Elsewhere, there are two and a half uptempo tunes (that's out of 14 on the
non-iTunes version). "O.O.C." has a nice, unforced looseness about it, both
in Mariah's loopy "s'cusa me" patois and in the flared-out drum pattern, with
a surprising emphasis on the open high-hat; maybe not completely "out of
control," as advertised, but certainly a welcome deviation from her more
uptight jams and even more uptight ballads. "I'm That Chick" is a retro
treatsicle in the best, most Glitter-iest sense. It's pinker than Pepto
Bismol and just as soothing, and for whatever reason, Mariah's fudged
enunciation on the chorus turns "I'm that chick you like" into "I'll have
chicken, lite." The triumph of the song is that, when all of our dance-floor
divas these days seem to throw one disco-descendant banger on their otherwise
hip-hop-hybrid LPs almost out of obligation, "I'm That Chick" doesn't feel
even as tokenistic as Janet's "Feedback" (which I like more, but only out of
context).
The aforementioned "half" song is the half-uptempo, half-brained, half-cocked
"I'll Be Lovin' U Long Time." Words fail, but what you get for your $10 here
is not only everyting you want (everyting!), but also Mariah simultaneously
in ridiculous mode and also pathologically free of irony or self-awareness.

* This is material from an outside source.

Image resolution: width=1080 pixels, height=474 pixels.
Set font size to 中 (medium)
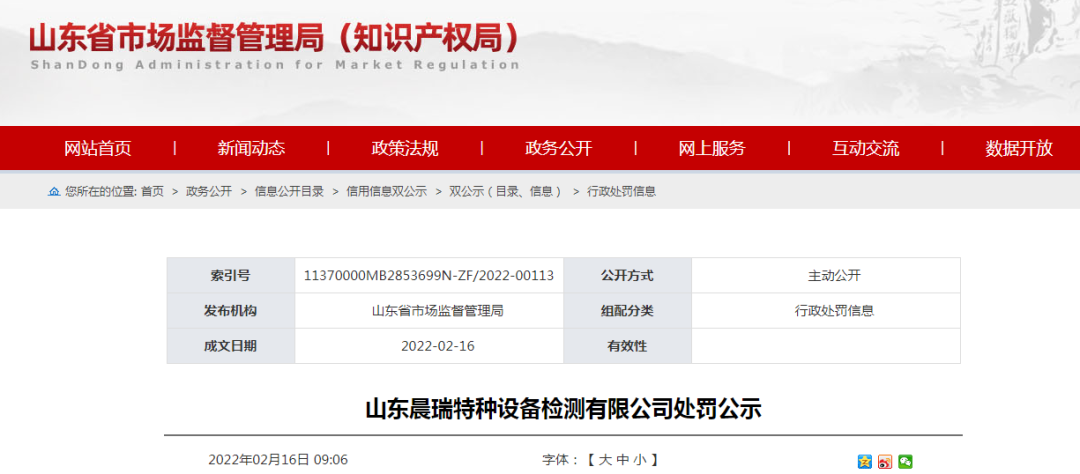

Recruiting DJ Toomp for this one was a stroke of genius: "Long Time" sounds
like a hyperventilating cross between a graduation anthem and an early-'80s
family sitcom theme song. Listening to it, I felt face to face with a couple
of silver spoons: one heroin, the other grape jelly. Such are the rewards of
an album like E=MC2, in which one does reach a solution, but not before
Mariah bends over backward to show her work.